--- BEGIN Text extract ---
The real costs of victory, however, will come if the Russians ignore last-ditch diplomacy, seize Kyiv and decapitate the Ukrainian government and its heroic leader, literally, figuratively or both. That would leave Putin the task of controlling hostile territory roughly the size of Texas with an army too small and logistically challenged to do that, while trying to drag a 21st Century democracy backward more than three decades to the glory days of the Iron Curtain. He would have to do all that while confronting a host of troubles at home that will worsen if Ivan and Igor are coming home in body bags.
As Ukrainians confronting Russia’s invaders put new definitions of heroism on front pages, tv screens and cell phones every minute, Putin is treading the well-worn path of infallible authoritarians whose mistaken military adventures cost them dearly. Instead of expecting a repeat of Georgia, Chechnya and the Crimea, he should have remembered the Soviet catastrophe in backward Afghanistan. It also might have been wise to revisit the revolts against Soviet rule in Hungary in 1956, Czechoslovakia in 1968 and Poland in 1980.
Although he served as a KGB officer in East Germany, Vlad the Impaler clearly doesn’t know European history, though. Two 20th Century examples couldn't be closer to home.
--- END Text extract ---
--- BEGIN Records provided ---
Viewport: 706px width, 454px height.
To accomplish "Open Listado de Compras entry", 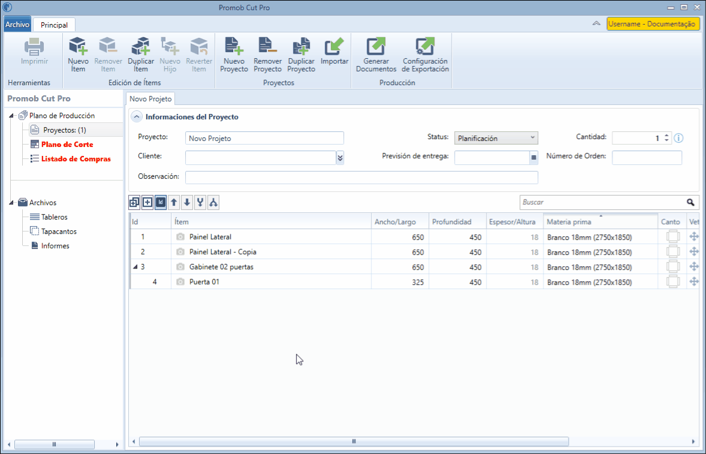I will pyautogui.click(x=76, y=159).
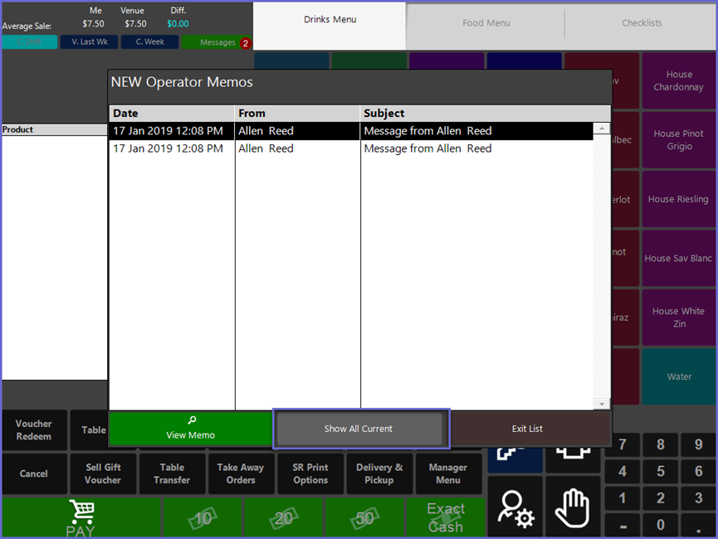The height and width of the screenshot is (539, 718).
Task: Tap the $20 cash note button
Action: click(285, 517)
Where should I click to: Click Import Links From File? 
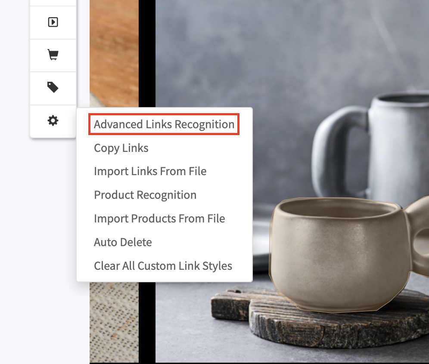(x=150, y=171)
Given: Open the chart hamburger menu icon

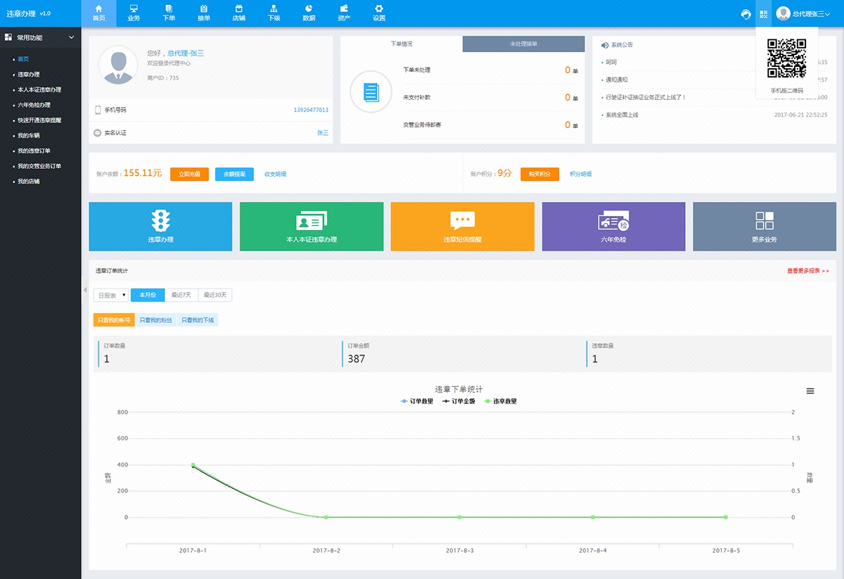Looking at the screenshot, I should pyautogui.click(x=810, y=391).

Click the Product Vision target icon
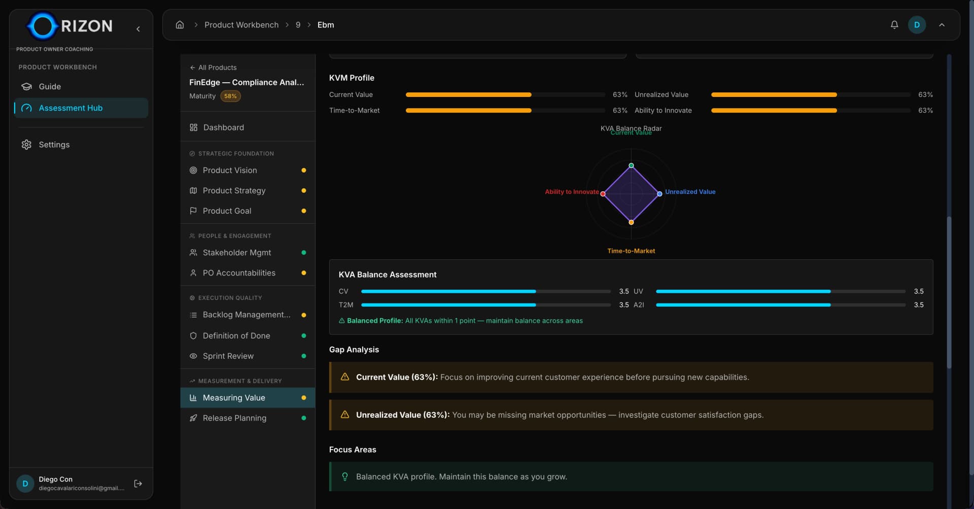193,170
--- END Records provided ---
Problem: What does the commentary on Russia's invasion of Ukraine say between "Although he served" and "closer to home.", inclusive? Repeat that passage word for word.

Final answer:
Although he served as a KGB officer in East Germany, Vlad the Impaler clearly doesn’t know European history, though. Two 20th Century examples couldn't be closer to home.